Luís de Matos Monteiro da Fonseca (born 17 May 1944 in Santo Antão, Portuguese Cape Verde) is a Cape Verdean diplomat and civil servant. He served as the Executive Secretary of the Community of Portuguese Language Countries between 2004 and 2008.

Biography

Early life
Matos Monteiro was member of the African Party for the Independence of Guinea and Cape Verde (PAIGC) which was an underground party.  He was imprisoned several times at Tarrafal camp.  He worked at a fishing company named Congel in the island of  São Vicente.

Between 1973 and 1974, he was secretary general of the Barlavento Commercial, Industrial and Agricultural Association.

Career
After independence in 1975, he became member of the PAIGC and PAICV party and was deputy of the National Assembly in 1975, 1980 and 1985.  He worked for the Cape Verdean Ministry of Foreign Affairs.
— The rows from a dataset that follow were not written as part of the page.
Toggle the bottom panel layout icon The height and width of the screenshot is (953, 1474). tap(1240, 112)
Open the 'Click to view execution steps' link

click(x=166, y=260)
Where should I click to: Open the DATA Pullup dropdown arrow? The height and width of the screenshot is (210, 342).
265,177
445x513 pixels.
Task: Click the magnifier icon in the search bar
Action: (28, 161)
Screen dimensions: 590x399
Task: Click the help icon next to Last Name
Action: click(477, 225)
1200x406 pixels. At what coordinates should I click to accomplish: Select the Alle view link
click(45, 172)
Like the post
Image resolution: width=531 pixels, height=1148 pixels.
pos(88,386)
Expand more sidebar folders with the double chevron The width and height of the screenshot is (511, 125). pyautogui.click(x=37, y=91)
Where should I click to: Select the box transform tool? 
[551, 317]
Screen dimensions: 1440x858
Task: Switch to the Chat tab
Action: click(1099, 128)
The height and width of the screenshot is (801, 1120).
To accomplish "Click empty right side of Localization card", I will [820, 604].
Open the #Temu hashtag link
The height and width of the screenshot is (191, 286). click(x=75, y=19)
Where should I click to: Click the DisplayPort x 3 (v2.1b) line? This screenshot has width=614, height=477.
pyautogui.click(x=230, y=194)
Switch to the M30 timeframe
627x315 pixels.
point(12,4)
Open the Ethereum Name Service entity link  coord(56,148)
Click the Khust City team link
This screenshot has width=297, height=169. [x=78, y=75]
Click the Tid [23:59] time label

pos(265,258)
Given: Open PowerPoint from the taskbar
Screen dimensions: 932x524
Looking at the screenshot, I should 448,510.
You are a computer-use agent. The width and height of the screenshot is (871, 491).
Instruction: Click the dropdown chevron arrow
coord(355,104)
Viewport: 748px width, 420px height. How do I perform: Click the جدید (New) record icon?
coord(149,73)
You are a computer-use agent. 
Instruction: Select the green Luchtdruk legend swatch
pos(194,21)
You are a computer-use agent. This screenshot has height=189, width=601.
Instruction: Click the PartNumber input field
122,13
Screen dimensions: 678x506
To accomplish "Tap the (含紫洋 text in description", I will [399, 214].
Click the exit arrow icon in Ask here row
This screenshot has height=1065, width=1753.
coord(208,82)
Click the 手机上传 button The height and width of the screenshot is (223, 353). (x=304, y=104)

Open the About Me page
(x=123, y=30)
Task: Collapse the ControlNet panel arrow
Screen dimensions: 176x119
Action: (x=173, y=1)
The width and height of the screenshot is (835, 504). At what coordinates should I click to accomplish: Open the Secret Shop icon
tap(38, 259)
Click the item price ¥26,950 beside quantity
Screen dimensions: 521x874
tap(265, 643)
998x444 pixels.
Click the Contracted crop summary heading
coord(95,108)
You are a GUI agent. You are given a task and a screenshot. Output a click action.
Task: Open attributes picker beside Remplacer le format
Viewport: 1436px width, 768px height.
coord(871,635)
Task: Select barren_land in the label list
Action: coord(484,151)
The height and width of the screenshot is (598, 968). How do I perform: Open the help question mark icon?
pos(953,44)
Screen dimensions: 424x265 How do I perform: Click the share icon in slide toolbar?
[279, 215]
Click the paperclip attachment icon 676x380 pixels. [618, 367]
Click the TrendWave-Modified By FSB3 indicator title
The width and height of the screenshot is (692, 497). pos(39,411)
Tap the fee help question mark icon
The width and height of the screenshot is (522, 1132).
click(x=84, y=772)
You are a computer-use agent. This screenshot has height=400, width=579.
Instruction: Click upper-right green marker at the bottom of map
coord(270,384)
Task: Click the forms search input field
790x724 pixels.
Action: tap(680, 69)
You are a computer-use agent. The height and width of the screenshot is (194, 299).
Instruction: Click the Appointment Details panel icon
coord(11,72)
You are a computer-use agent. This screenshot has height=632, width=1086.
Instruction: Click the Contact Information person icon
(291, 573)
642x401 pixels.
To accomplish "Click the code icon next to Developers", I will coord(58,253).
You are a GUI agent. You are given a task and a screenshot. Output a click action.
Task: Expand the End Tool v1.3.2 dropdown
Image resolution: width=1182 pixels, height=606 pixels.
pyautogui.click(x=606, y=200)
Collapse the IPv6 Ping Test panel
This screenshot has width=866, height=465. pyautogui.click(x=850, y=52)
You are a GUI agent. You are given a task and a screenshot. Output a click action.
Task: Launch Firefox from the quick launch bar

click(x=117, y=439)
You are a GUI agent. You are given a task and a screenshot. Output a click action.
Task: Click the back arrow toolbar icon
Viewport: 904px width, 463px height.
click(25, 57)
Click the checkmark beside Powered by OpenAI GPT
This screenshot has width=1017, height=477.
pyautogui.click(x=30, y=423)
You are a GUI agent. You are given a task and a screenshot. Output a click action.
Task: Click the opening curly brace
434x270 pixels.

Fonseca has taken a position as the ambassador to the Netherlands and European Community from 1987 to 1991, then Russia (1991-1994), in Ukraine (1993-1994) and the Commonwealth of Independent States (CIS) (1991-1994), to Austria (1999-2001) and the United Nations (2001-2004). From July 2004 to 2008, da Fonseca was the executive secretary of the Community of Portuguese Speaking Countries.

From 1995 to 1997, he served as director general for Political and Cultural Affairs. Then from 1997 to 1999, da Fonseca was the Director General for Foreign Policy.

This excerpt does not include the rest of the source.